## [Problem statement]
Lines with the word "computer" are the answer; copy each of them from the data below.

+ + + + +

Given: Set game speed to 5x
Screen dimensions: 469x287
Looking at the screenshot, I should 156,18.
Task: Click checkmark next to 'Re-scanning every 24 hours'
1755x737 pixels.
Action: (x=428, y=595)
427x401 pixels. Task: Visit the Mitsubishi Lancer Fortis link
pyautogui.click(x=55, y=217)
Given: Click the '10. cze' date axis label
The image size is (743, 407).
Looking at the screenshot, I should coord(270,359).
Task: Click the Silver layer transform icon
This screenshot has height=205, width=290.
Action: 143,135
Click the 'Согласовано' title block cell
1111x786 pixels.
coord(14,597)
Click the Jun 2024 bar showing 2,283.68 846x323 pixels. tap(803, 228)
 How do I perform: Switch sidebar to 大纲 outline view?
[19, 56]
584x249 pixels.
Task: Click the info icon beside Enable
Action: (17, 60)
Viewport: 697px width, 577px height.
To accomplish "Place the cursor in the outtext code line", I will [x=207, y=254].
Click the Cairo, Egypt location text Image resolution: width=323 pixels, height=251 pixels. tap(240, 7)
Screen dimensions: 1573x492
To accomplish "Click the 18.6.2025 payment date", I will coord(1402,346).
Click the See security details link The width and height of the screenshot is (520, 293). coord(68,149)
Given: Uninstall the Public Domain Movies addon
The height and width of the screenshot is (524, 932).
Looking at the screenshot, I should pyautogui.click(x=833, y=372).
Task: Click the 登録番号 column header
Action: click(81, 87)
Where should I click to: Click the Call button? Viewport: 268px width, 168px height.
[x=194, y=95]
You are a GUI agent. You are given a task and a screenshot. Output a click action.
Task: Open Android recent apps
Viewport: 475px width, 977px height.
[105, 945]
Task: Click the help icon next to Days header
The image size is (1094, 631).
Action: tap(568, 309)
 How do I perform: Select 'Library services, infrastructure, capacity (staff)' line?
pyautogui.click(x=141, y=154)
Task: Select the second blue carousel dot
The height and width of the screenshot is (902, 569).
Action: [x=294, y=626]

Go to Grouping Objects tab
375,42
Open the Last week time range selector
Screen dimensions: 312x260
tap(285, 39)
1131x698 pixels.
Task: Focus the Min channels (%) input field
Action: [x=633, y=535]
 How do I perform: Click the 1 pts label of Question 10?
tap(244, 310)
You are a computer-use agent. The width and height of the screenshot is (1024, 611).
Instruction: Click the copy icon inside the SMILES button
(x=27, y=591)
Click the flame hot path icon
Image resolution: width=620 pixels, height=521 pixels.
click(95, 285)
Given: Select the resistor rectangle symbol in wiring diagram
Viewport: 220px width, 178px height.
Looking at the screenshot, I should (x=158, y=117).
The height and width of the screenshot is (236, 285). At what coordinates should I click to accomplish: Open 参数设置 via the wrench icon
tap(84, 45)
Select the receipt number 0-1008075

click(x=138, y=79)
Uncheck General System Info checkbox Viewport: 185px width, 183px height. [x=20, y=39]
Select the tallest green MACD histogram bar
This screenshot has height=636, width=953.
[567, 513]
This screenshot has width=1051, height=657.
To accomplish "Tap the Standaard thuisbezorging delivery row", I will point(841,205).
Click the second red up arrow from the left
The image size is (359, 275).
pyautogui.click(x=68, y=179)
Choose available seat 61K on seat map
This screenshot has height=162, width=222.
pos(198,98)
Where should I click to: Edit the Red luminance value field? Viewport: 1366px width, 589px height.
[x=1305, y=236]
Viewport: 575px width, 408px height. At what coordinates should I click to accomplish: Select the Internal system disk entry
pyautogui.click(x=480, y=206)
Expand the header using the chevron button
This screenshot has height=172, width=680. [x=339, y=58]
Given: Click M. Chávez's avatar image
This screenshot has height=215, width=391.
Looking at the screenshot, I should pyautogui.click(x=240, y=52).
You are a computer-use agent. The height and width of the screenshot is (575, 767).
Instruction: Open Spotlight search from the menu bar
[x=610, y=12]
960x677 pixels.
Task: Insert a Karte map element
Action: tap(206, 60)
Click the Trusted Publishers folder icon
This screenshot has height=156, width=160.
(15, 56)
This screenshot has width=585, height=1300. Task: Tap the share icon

+ + + + +

## [Answer section]
You are a computer-use agent. The width and height of the screenshot is (1024, 611).
You are a computer-use agent. The height and width of the screenshot is (575, 767).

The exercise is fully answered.